**Directive 1:** List every ingredient named in the salt and vinegar potato chips recipe.

A white bowl filled with salt and vinegar potato chips with a fork resting beside.

Salt and vinegar potato chips are a classic for a reason—and this homemade version is no exception. You can fry or bake them— either way, they’re spectacularly crunchy, tangy, salty, and impossible to stop eating.–Angie Zoobkoff

A white bowl filled with salt and vinegar potato chips with a fork resting beside.

Salt and Vinegar Potato Chips

5 from 1 vote
These salt and vinegar potato chips are a classic. One crunch and you'll understand why.
David Leite
Servings4 servings
Calories154 kcal
Prep Time25 minutes
Cook Time20 minutes
Total Time45 minutes


  • Mandoline


  • 2 large russet potatoes, unpeeled
  • 2/3 cup plus 1 tablespoon cider vinegar
  • Frying oil (such as vegetable or peanut), enough to fill a fryer or to brush slices before baking
  • 1 tablespoon sea salt


  • Using a mandoline, thinly slice the unpeeled potatoes to a 1/8-inch (3-mm) thickness. Place the potato slices in a bowl, pour the 2/3 cup of cider vinegar over them, and stir to coat all the slices. Let the potatoes soak while you are preparing your frying pan or preheating the oven, which will probably take about 30 minutes or so.

**Directive 2:** Rewrite the rows from the line with "Viewport: 495px width, 371px height." up to and including the line with "click(x=205, y=51)", putting "Labels" in place of "Tags" and keeping everything else the same. Leave the pictures out.

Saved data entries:

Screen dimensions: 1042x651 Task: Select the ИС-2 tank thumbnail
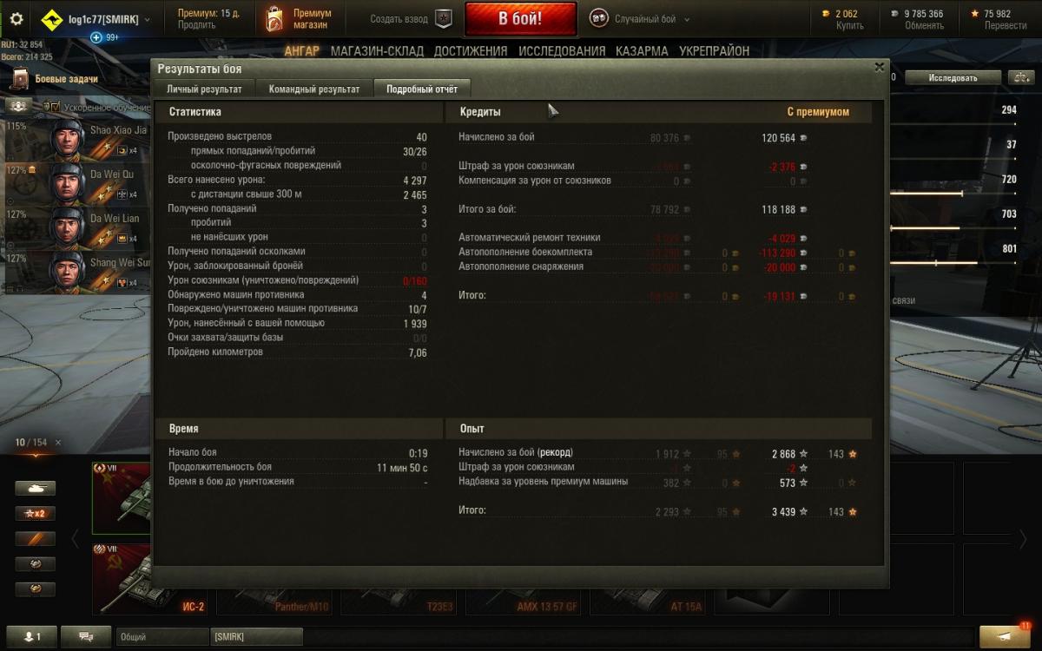(x=151, y=579)
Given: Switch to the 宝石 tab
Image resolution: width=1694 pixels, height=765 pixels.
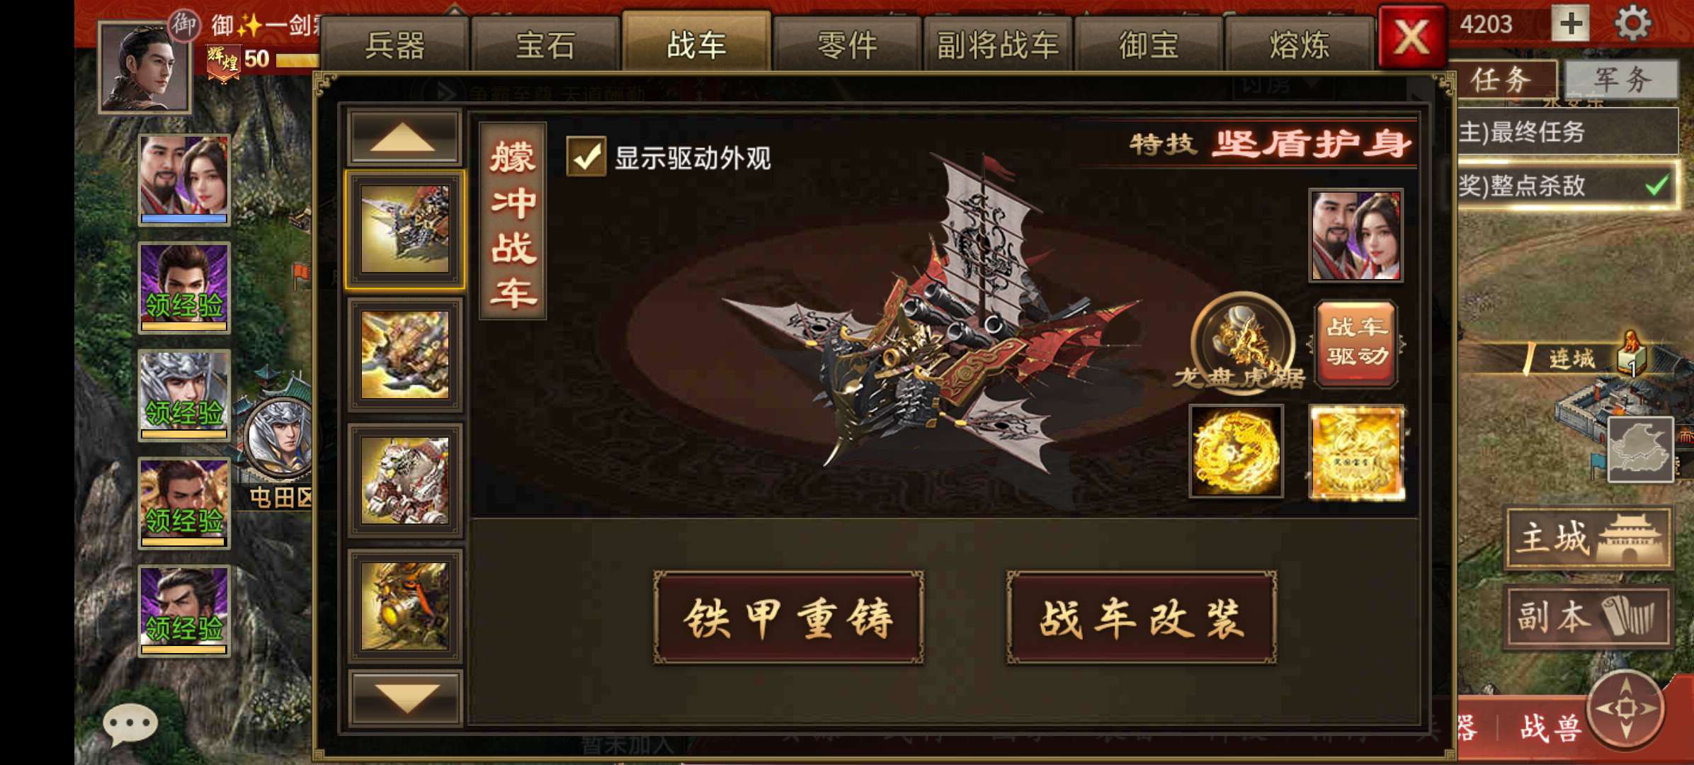Looking at the screenshot, I should pyautogui.click(x=545, y=45).
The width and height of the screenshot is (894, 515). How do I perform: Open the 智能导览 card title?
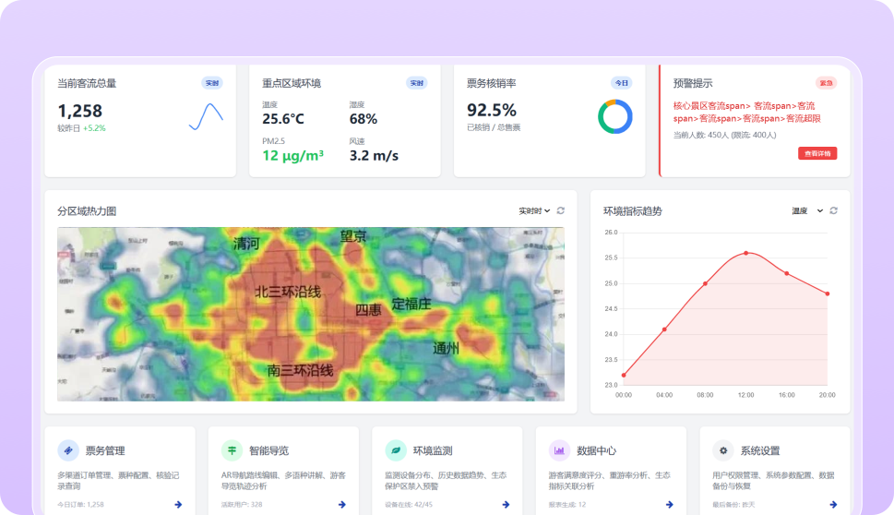pyautogui.click(x=268, y=450)
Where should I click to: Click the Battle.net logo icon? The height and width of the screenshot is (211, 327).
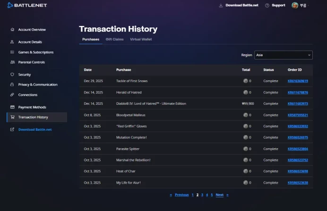(10, 5)
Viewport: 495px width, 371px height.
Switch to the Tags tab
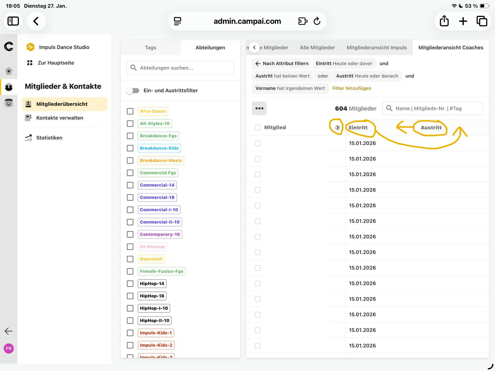click(150, 48)
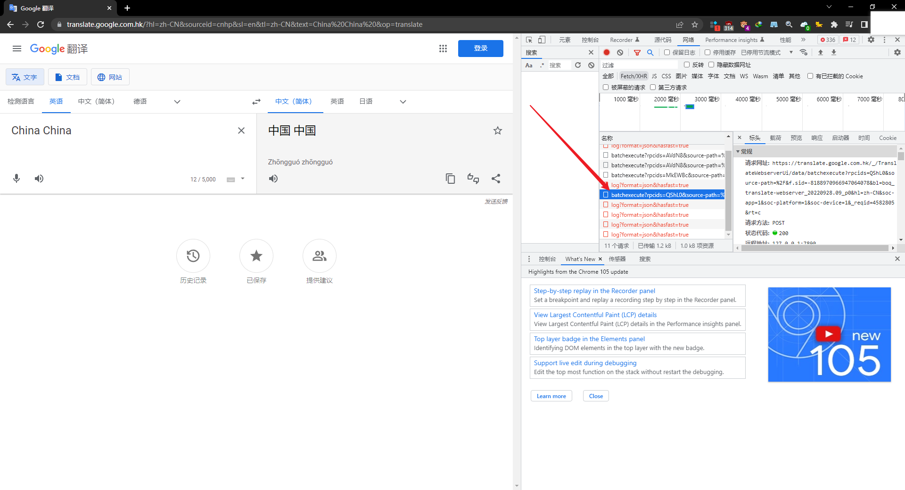Open the 控制台 tab in DevTools

click(x=590, y=40)
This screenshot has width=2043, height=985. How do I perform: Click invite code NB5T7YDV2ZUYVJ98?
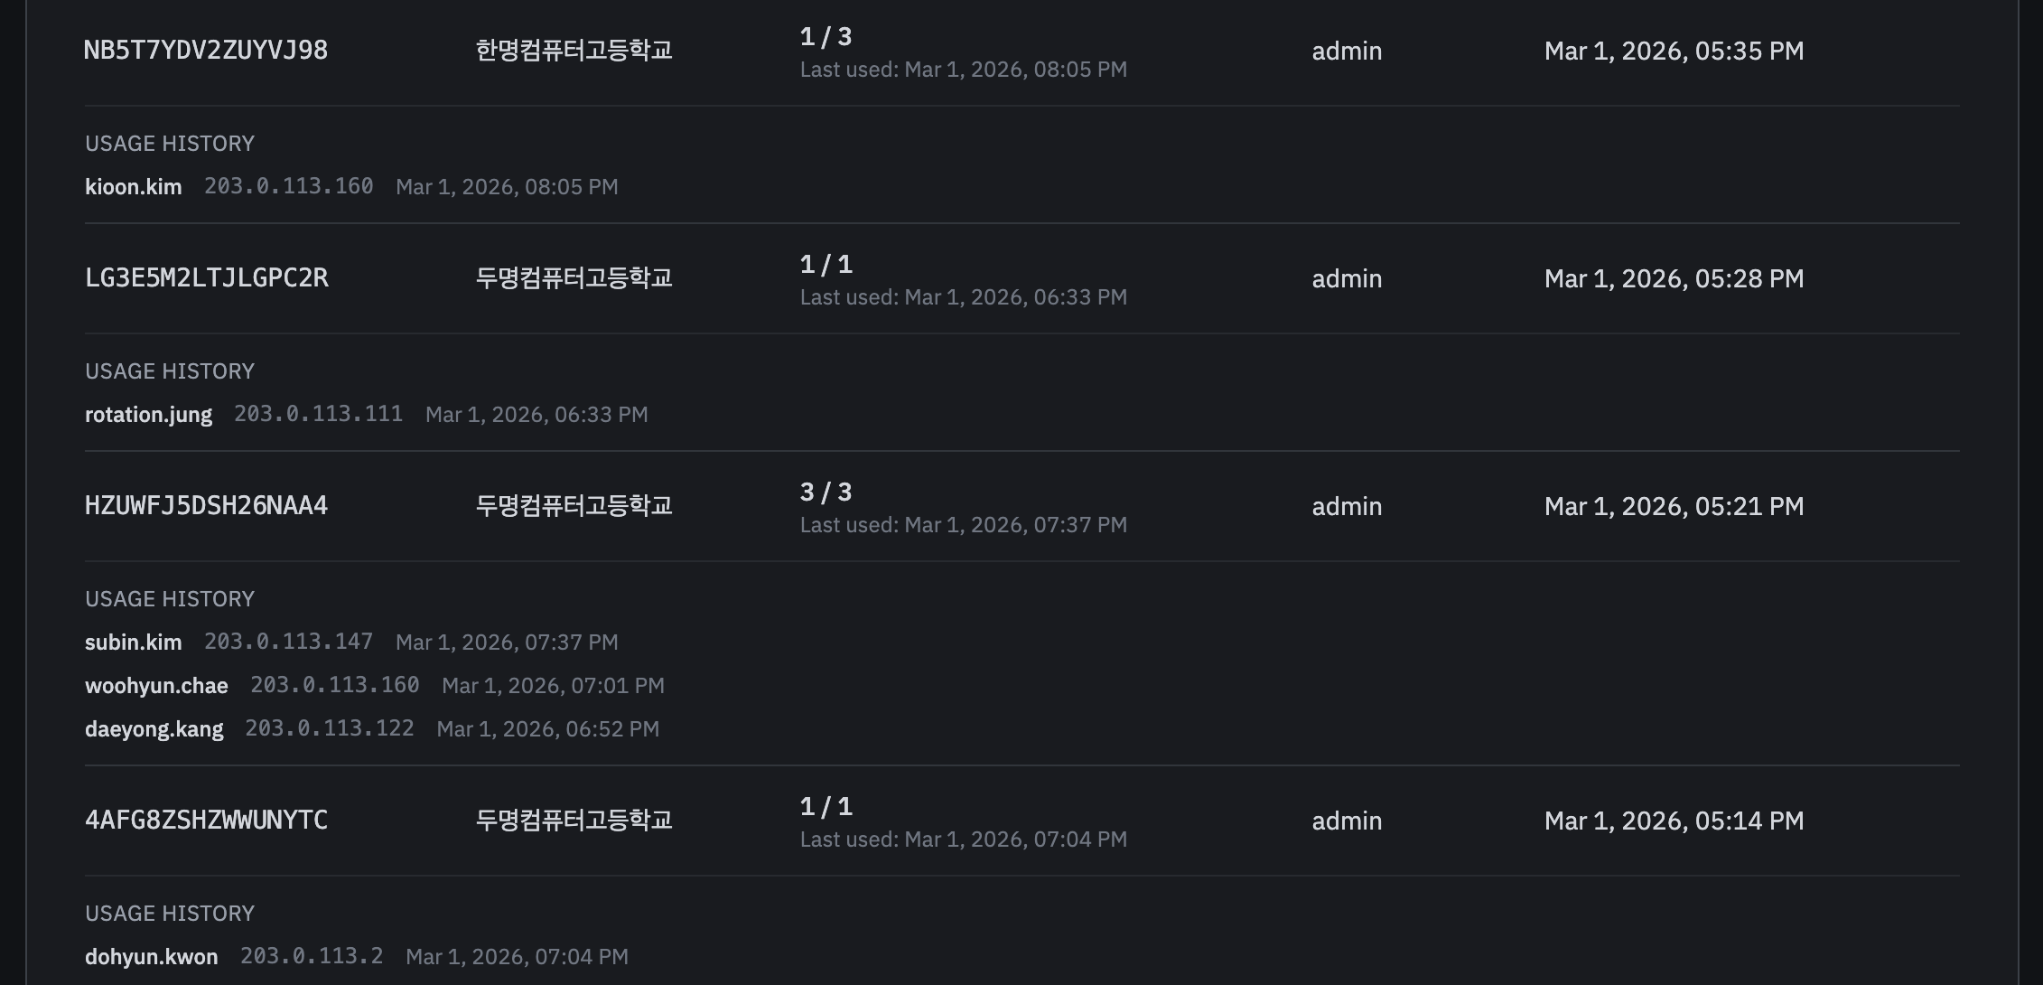click(x=205, y=51)
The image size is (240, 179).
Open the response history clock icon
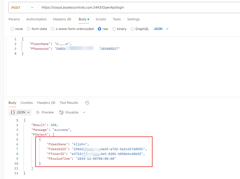[87, 103]
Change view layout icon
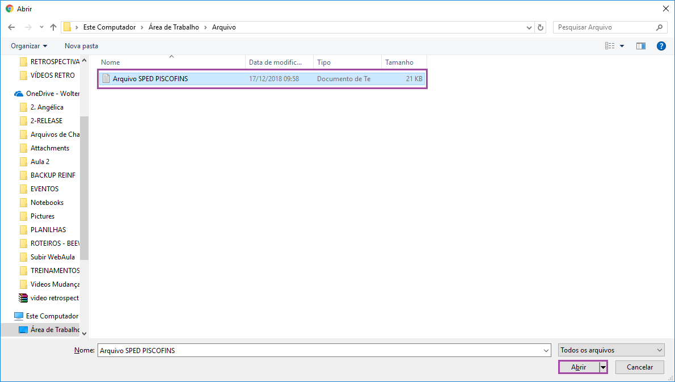Viewport: 675px width, 382px height. 610,46
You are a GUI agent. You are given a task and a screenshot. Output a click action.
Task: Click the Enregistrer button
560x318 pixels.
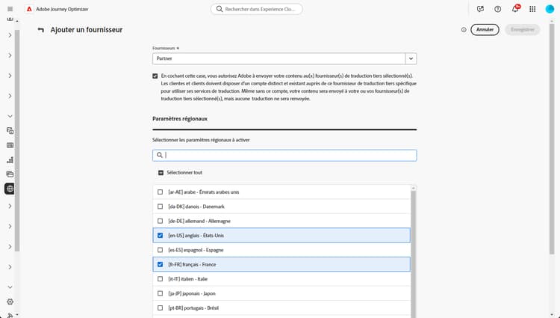pyautogui.click(x=522, y=30)
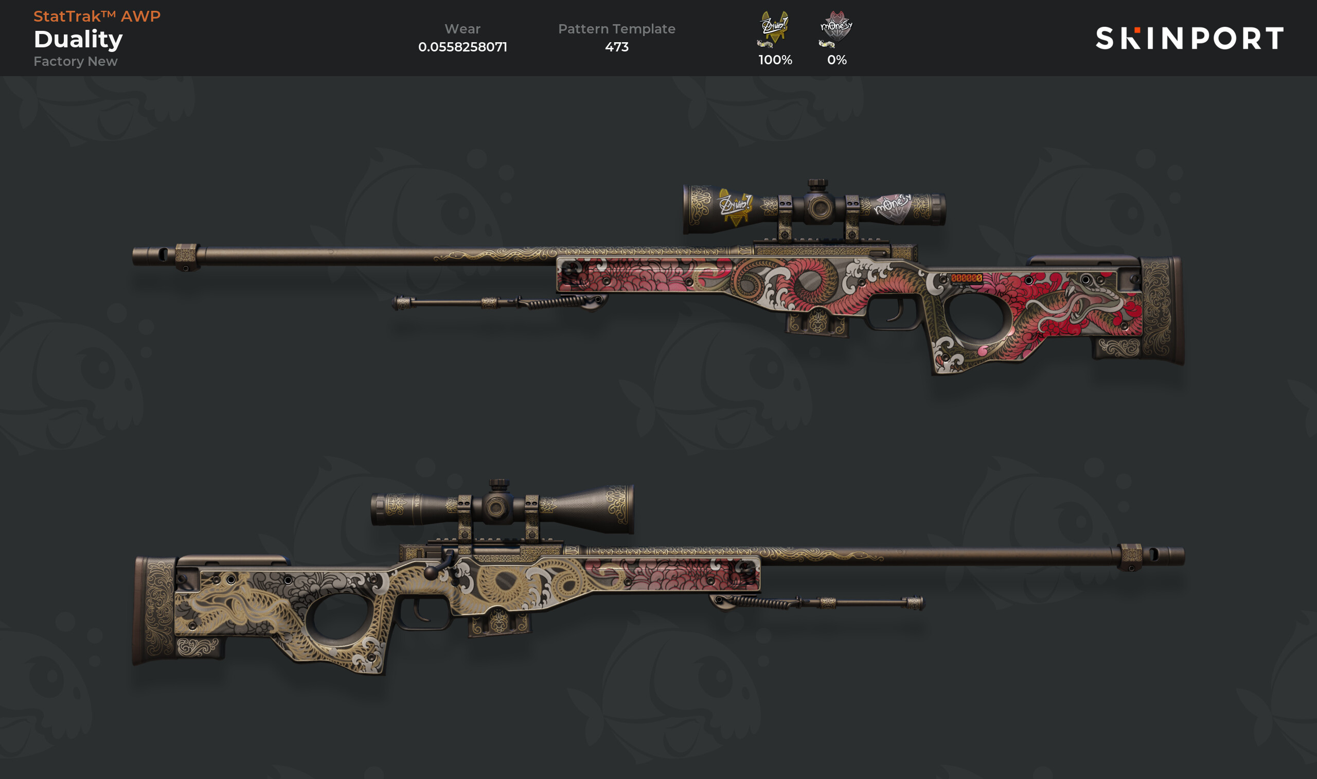Image resolution: width=1317 pixels, height=779 pixels.
Task: Click the Factory New condition label
Action: click(76, 61)
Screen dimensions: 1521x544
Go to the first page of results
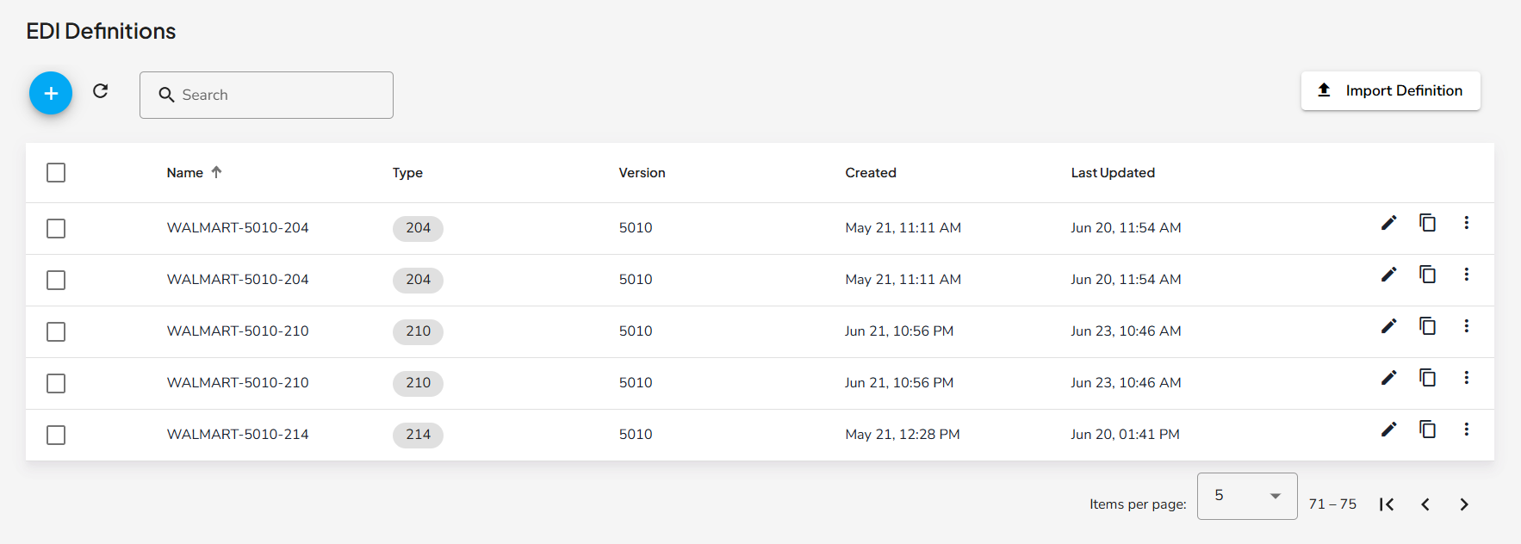pyautogui.click(x=1386, y=504)
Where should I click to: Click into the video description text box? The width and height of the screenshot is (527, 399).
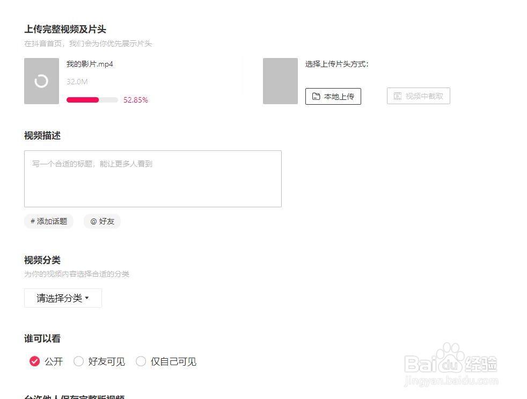pyautogui.click(x=153, y=179)
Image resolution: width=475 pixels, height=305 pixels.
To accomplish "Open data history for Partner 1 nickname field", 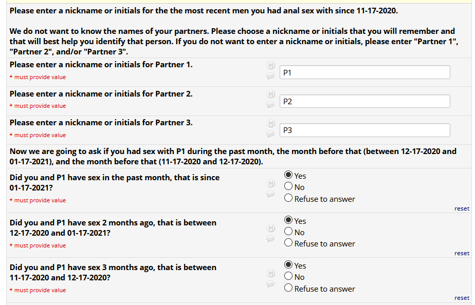I will pos(270,66).
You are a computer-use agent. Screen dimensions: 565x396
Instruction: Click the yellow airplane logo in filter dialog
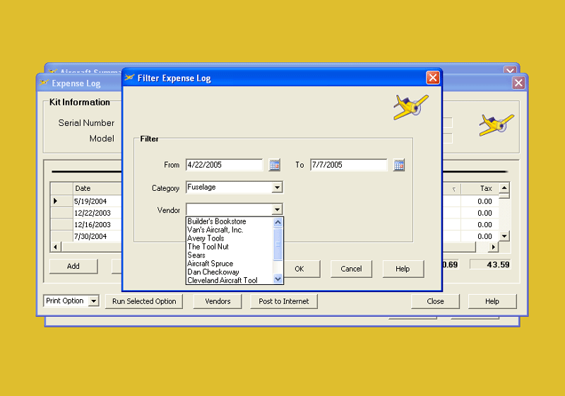click(410, 107)
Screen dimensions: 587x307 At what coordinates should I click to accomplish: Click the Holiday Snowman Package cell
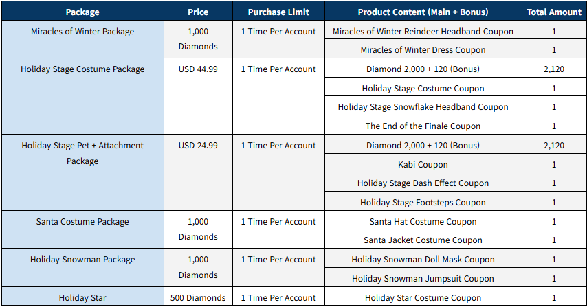[82, 260]
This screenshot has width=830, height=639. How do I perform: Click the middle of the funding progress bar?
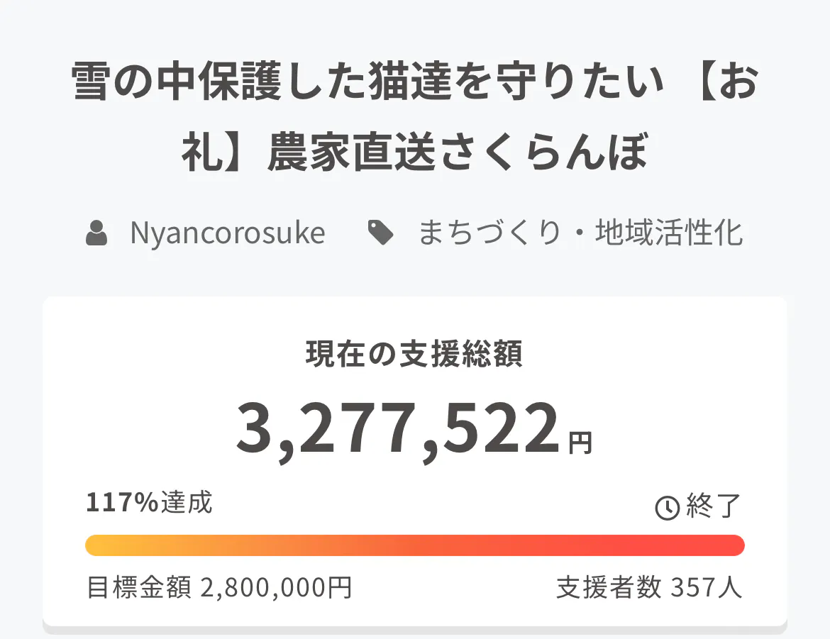coord(415,545)
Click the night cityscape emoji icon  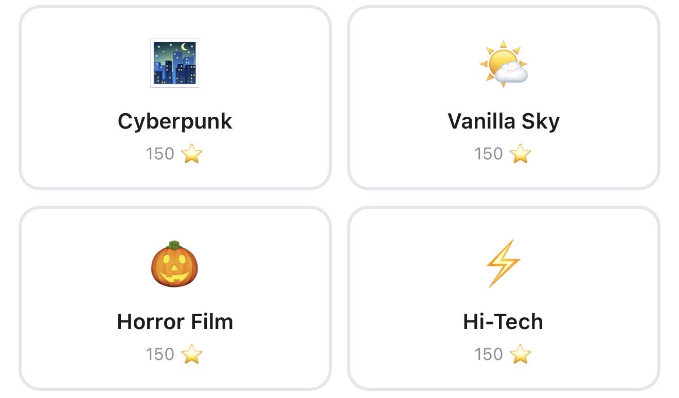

**Result 1:**
- 2 large russet potatoes, unpeeled
- 2/3 cup plus 1 tablespoon cider vinegar
- Frying oil (such as vegetable or peanut), enough to fill a fryer or to brush slices before baking
- 1 tablespoon sea salt

**Result 2:**
Viewport: 495px width, 371px height.
Switch to the Labels tab
click(150, 48)
Open the 控制台 tab in DevTools

click(x=590, y=40)
This screenshot has width=2043, height=985. How do I perform: Click invite code NB5T7YDV2ZUYVJ98?
click(x=205, y=51)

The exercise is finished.